Regarding the narcoleptic symptoms during pregnancy, the majority of women who did not receive any medication reported little change in the severity of their sleep attacks. Severity trend of excessive daytime sleepiness appeared unrelated to the stage of the pregnancy. However, the data from our questionnaires preclude any generalization as to the kind of fluctuation in the course of pregnancy.

Delivery

Contrary to expectation (Hoque and Chesson, 2008), only three patients were documented to experience cataplexy during delivery in our group. Thus, the frequency of cataplectic attacks throughout pregnancy may not necessarily translate to an increased risk of cataplexy during delivery.

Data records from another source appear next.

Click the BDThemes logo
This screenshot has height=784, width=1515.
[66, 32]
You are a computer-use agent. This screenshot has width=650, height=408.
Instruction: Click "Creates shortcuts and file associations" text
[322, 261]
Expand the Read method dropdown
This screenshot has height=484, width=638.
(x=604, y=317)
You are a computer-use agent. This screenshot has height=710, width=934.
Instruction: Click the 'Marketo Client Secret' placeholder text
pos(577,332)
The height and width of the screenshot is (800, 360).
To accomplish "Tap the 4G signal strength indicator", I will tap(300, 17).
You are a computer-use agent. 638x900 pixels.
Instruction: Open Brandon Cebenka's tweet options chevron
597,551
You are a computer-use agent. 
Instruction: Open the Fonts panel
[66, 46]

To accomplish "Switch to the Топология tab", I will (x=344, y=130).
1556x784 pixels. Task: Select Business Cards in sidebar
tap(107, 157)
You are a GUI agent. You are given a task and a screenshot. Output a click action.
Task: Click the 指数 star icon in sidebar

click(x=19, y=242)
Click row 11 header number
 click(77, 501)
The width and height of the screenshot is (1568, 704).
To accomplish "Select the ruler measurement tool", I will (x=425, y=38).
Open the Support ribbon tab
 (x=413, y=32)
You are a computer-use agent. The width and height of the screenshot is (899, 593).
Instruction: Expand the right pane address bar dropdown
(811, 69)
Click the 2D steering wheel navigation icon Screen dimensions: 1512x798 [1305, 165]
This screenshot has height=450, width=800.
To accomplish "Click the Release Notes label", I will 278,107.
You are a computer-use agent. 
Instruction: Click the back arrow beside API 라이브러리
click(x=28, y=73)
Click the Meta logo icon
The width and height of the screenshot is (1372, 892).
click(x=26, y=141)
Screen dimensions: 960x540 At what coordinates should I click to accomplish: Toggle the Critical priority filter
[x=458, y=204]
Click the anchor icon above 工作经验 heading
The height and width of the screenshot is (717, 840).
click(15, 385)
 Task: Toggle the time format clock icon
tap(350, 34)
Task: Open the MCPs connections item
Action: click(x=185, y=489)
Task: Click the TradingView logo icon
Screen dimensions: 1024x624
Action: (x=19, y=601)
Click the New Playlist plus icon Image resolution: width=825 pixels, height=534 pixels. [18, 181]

In European Union (EU) countries, the rate of caesarian section increased from 6.9% in 1999 to 31.5% in 2007 (http://data.euro.who.int/hfadb/). In our study, women with NC underwent statistically significantly more caesarean sections than women without cataplexy. The higher elective caesarian rate for narcoleptic women may be attributable to potentially unwarranted wariness on behalf of obstetricians (Williams et al., 2008).

Newborns

Babies born to mothers with N and NC did not have more complications requiring resuscitation during delivery, and their weight and length were within the normal range.

Puerperium

The last survey on breastfeeding in Europe in 2000 revealed that the average number of infants breastfed to 3 months was 65.4% and to 6 months was 53.5% (http://data.euro.who.int/hfadb/). From our data, neither cataplexy nor sleepiness placed any limitations on breastfeeding. Although the evidence is currently sketchy, patients who wish to return to taking their medications are still advised to give up breastfeeding. Estimates of postpartum depression in the general population range from 6.5% to more than 12% in western countries (Gaynes et al., 2005). In our symptomatic groups, significantly more patients received formal psychological treatment than in the asymptomatic groups after delivery (< 0.05). This is of interest, because depression is present in a significantly higher proportion in narcoleptics than in people without narcolepsy (Dauvilliers et al., 2009; Jara et al., 2011).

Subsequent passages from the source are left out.